You get up pretty early. Have coffee or whatever you need to wake up. Eat a little something. If you’re employed. you go off to the office/construction site/shop/whatever. If not, this is a perfect time to run errands. Then lunch, a pause of an hour or three. Then things pick up until either the aperitivo hour—time to meet friends for a drink. Then a light dinner and off to the finish line. I once made a lunch date with a source, a prominent lawyer for a large company here. Silly me, I asked him what time should we meet at the restaurant. He laughed, saying, “do I really need to tell you?”
I could go into the zillions of food rules, but others have it covered, especially on YouTube, where scores of videos tell you what not to do. Over and over again. So much so that you could be faulted for thinking you’re watching the same video on an endless loop. Here and here are examples. And best of all, for a video review of the rules we live by here, is Marco in a Box:
But the main rule? Enjoy yourself, try to greet people in Italian and get with the flow. And eat fresh vegetables whenever you can.

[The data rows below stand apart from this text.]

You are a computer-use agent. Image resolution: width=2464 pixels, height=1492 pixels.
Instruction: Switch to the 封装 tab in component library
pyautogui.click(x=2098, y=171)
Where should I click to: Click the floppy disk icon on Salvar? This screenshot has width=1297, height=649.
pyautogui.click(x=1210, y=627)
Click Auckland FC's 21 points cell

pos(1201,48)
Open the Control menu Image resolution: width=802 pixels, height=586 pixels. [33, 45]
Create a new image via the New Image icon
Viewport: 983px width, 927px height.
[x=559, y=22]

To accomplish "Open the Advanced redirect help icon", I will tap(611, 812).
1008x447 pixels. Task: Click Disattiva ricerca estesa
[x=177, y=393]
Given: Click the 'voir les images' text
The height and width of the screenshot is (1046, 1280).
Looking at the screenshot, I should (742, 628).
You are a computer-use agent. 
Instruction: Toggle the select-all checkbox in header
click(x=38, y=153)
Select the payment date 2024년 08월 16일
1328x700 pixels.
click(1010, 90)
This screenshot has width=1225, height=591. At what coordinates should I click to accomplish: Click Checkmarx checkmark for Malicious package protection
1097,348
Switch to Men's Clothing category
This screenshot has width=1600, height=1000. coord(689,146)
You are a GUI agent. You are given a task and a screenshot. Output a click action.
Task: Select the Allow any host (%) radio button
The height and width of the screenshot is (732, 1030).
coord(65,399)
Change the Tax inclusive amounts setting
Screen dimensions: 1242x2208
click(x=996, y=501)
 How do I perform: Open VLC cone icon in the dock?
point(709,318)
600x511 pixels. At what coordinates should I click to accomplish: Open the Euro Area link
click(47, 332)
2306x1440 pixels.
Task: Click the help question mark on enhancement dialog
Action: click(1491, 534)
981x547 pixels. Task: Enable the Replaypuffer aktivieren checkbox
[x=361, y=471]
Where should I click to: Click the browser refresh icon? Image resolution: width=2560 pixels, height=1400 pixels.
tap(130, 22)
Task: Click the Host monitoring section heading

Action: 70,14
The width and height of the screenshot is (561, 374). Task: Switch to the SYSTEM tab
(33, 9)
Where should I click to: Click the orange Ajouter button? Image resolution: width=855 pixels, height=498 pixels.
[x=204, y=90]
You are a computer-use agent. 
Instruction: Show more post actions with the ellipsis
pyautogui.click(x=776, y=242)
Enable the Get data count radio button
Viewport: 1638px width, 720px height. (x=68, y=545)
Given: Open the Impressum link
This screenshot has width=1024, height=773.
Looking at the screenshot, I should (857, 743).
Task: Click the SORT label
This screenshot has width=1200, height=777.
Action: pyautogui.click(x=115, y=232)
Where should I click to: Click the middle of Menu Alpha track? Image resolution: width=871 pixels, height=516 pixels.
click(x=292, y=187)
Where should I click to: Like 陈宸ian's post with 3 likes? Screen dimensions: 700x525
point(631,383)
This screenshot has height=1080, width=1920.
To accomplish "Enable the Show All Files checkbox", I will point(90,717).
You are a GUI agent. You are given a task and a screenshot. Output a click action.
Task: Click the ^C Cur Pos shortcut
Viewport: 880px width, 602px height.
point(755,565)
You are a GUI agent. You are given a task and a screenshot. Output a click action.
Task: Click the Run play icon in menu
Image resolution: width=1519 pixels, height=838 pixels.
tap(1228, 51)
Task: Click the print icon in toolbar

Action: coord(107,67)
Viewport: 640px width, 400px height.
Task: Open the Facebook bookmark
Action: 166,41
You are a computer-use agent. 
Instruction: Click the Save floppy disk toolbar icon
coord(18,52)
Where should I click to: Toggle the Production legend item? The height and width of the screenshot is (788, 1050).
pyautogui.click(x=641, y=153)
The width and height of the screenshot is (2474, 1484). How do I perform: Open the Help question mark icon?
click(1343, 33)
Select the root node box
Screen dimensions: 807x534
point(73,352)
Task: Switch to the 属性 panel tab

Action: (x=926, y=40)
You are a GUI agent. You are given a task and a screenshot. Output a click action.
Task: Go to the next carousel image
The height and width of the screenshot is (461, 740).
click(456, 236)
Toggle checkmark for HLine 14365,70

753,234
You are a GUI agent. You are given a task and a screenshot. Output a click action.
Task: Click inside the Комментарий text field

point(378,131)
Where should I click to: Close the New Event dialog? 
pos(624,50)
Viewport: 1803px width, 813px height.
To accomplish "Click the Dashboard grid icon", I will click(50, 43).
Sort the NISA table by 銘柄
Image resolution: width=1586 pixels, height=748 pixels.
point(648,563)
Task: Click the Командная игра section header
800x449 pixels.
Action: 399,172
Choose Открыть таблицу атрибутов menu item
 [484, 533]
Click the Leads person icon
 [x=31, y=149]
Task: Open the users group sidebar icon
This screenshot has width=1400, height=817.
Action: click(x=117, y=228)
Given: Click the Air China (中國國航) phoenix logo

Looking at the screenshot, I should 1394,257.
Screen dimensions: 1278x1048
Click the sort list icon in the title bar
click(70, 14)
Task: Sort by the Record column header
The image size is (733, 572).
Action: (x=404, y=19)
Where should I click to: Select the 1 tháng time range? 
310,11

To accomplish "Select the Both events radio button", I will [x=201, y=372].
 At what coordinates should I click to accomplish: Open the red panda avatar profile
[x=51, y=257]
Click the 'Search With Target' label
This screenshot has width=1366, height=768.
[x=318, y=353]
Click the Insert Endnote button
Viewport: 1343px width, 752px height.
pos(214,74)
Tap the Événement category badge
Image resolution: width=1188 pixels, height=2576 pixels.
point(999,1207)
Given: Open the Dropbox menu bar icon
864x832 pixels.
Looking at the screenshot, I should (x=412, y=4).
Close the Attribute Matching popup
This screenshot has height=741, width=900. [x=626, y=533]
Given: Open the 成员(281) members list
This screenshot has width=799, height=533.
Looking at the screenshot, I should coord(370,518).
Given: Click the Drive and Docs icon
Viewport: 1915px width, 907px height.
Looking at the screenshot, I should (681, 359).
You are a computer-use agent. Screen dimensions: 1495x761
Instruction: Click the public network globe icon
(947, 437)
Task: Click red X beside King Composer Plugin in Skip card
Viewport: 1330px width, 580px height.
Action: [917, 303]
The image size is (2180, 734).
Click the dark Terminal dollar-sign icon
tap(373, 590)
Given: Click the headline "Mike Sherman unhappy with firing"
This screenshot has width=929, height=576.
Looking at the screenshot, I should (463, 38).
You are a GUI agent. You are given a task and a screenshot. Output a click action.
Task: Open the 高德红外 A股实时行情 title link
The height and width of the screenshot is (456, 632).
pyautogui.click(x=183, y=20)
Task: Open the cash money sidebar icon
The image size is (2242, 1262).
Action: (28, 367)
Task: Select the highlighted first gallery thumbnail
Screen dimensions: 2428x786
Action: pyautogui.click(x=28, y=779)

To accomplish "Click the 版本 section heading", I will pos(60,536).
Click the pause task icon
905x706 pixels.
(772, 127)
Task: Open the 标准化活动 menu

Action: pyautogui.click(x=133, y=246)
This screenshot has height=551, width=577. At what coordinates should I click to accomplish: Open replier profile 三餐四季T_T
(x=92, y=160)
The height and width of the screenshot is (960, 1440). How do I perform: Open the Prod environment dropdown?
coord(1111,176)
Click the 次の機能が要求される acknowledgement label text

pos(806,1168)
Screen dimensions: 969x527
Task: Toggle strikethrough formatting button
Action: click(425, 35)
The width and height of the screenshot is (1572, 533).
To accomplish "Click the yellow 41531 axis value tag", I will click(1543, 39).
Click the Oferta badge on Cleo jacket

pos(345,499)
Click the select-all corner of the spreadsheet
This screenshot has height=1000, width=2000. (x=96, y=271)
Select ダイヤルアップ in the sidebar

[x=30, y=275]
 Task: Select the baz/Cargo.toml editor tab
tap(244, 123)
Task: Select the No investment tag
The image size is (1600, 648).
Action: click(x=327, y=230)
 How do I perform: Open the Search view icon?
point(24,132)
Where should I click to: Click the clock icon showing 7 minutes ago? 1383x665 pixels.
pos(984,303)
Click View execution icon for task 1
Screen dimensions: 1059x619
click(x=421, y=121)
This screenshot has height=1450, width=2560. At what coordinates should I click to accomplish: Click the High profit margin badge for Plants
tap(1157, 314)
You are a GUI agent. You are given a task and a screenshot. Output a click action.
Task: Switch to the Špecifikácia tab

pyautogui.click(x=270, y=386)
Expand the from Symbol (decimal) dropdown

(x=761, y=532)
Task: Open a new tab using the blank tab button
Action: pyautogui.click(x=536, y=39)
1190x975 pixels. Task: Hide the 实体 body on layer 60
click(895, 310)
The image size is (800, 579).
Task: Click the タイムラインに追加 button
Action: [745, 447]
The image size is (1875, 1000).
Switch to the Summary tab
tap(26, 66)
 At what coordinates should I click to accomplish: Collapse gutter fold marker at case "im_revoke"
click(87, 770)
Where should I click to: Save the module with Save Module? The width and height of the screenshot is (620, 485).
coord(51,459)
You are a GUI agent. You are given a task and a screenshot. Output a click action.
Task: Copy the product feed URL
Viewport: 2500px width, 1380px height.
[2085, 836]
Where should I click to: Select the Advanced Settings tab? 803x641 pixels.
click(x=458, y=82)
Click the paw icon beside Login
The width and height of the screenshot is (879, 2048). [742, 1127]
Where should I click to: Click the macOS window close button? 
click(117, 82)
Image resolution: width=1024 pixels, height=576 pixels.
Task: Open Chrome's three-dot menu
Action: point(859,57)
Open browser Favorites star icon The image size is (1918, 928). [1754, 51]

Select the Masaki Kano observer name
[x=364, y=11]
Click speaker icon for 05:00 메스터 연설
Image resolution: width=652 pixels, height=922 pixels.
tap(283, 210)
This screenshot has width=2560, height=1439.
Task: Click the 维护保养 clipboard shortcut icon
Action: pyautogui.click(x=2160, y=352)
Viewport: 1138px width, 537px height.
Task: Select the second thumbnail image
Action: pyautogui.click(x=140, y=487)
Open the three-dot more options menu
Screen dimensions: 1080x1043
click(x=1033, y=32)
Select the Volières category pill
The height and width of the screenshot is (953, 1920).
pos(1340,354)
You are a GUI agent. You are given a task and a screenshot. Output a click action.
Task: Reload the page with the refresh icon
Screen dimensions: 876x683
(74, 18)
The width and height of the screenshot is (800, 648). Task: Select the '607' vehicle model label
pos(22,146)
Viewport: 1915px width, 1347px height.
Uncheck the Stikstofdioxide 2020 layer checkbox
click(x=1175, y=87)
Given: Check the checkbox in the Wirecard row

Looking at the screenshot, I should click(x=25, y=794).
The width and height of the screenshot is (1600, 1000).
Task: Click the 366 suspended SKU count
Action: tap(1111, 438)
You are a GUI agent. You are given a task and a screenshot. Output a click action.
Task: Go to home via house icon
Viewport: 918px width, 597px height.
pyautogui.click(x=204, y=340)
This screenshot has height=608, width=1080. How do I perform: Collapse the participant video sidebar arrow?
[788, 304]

Related side note: when my landlord had a friend coming over after work to help with some repairs he made sandwiches for him, and always included me in such meals. As I picked up my sandwich I exclaimed, “This bread is warm! Where did you get fresh bread at 6 o’clock in the evening?” His response was in a tone of incredulity at my question: “I went to the bakery in the supermarket and told them that I wanted the fresh bread.” Oh. Of course. How silly of me.
It seems that Italians like their bread fresh, too.